In order words, as CNET cleverly describes, law enforcement should not be able to dig through emails and private Facebook messages much like they can't search through documents stored in an office cabinet without acquiring a warrant first. To get that warrant, federal, state, and local police must establish probable cause just like they do with offline cases.
"We have to update our digital privacy laws if we want to keep up with rapid changes in technology," said Sen. Patrick Leahy, the Vermont Democrat who's the chairman of the Senate Judiciary Committee.
Naturally law enforcement groups, backed by Sen. Chuck Grassley, object to the idea of locking out law enforcement. Grassley tried to meet the Senate on middle ground by suggesting an amendment that would suspend privacy protections in "emergency" circumstances. That amendment was rejected, but still he persisted to argue, saying that Senators are "abdicating our duty if we do not examine the concerns raised by federal and state law enforcement."
"[Law officials have raised] important questions and ones we should be prepared to address [in an open process]", he said, "[not through] concerns that were raised in the media in the draft of the legislation that was leaked last week."
As stated, the public lashed out after a draft of the legislation proposed by Leahy was leaked, revealing that more than 22 federal agencies -- including the Securities and Exchange Commission and the Federal Trade Commission – would have warrantless access to e-mail and other private communications. Leahy abandoned his draft and did not offer it up for a vote, CNET said. Instead, it has been applied to a proposed amendment to the Video Privacy Protection Act which will head to the Senate for voting next year.
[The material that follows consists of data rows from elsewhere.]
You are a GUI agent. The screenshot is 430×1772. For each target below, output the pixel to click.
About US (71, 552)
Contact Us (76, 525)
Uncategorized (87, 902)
One of the biggest fears about the new legislation passed is that it will slow down criminal investigations. "The proposed notice provisions would create unnecessary risks to investigations and undue burdens on law enforcement agencies given the potentially large number of cases in which delays would need to be sought and renewed," stated a letter signed by the National Sheriffs' Association, the National District Attorneys' Association, and other law enforcement groups.
CNET reports that the legislation approved by the Judiciary Committee isn't a complete win for the coalition. Service providers must now inform law enforcement in advance if they plan to tell customers that they are targets of a warrant order, order or subpoena. Police can also delay notifications of being served for two 180-day periods – the original bill only allowed for two 90-day periods.